Wednesday, July 20, 2011

Dedication Versus Compulsion

As anyone in the writing profession knows, it’s a lot of work, difficult, frustrating, lonely and disappointing. On the other hand, it can be the most rewarding and fulfilling avocation possible. As I continue on the writer’s journey, one of the aspects I struggle with is dedication versus compulsion. Here’s the dilemma. Writing requires constant diligence, focus and perseverance. I try to write every morning I don’t have meetings or am not traveling. Then there’s all the promotional aspects: Facebook, Twitter, my blog, my web site, the fourteen Yahoo email loops I belong to, speeches, book signings . . . the list can go on. I’ve been fortunate in being able to follow the advice of John Vorhaus’s character Vic Mirplo in the book Albuquerque Turkey to “procrastinate later.” My challenge is the voice in my head that says, “You need to do more.” This is the voice that says, “Write for another hour,” “Send five more query letters,” “Post more messages on Facebook,” “Call six more organizations to set up presentations.” This can be a never ending battle that consumes all day and night.
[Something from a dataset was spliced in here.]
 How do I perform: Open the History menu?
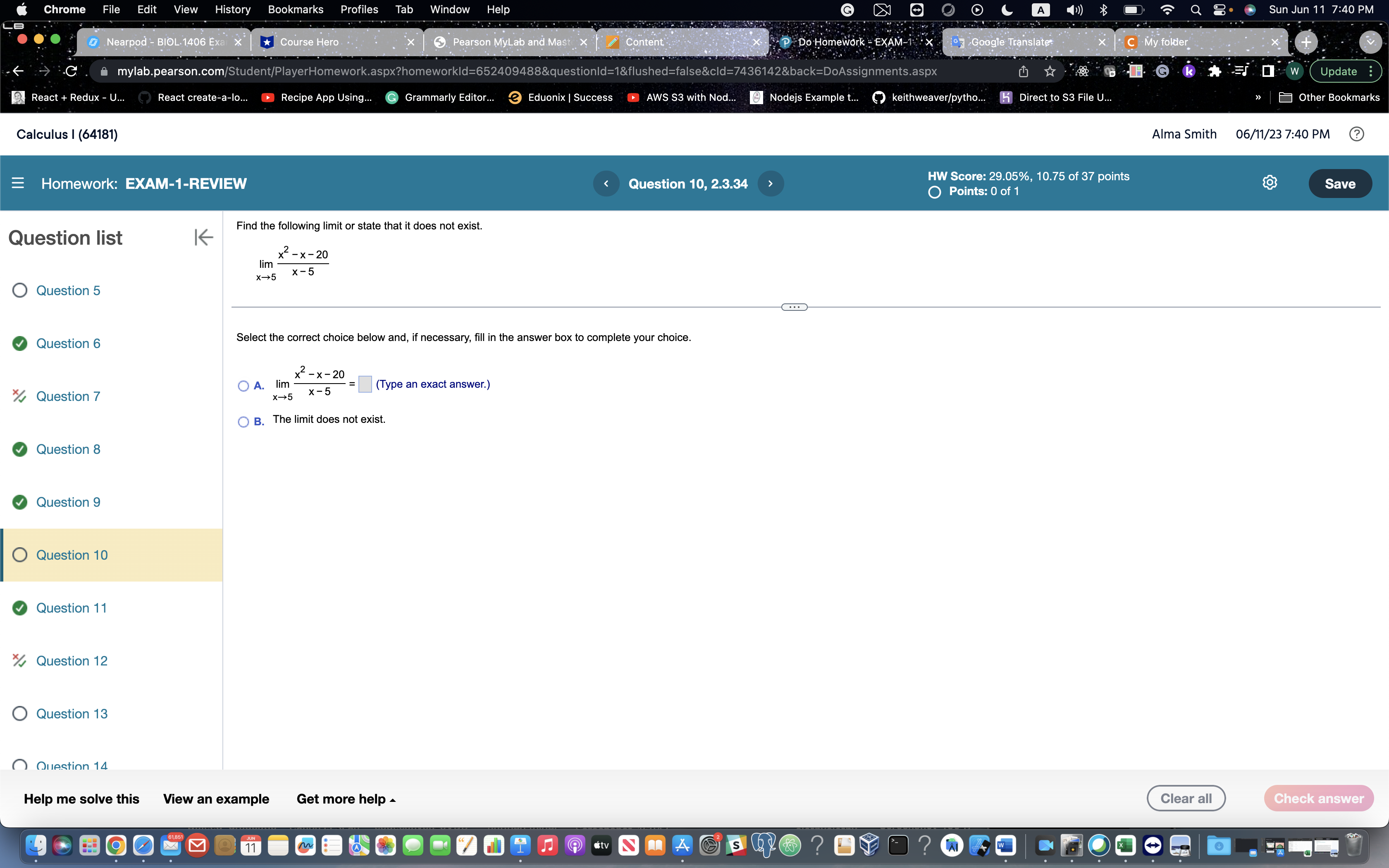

So what’s the answer between sloth and hyperactivity? I feel it’s necessary to remain dedicated to my writing career, but I need to find a balance that avoids compulsiveness. I’m trying to ask myself what needs to be done? If I have a deadline, work on it to complete a commitment. Prioritize my to do list and focus on the “A” items. There is always more that can be done, but there is a time to stop, get some exercise, spend time with my wife, and read a good book. This also relates to perseverance. I sold my first short story on my 112th submission. What if I had quit at 111? Again the answer is balance. I need to keep going but pace myself. I’m currently seeking a new agent. I’ve been sending off query letters regularly. I’m not going to quit, but I’m not going to pull an all-nighter trying to send as many as I can either. The best answer I can come up with is to seek the golden mean—be dedicated without becoming compulsive.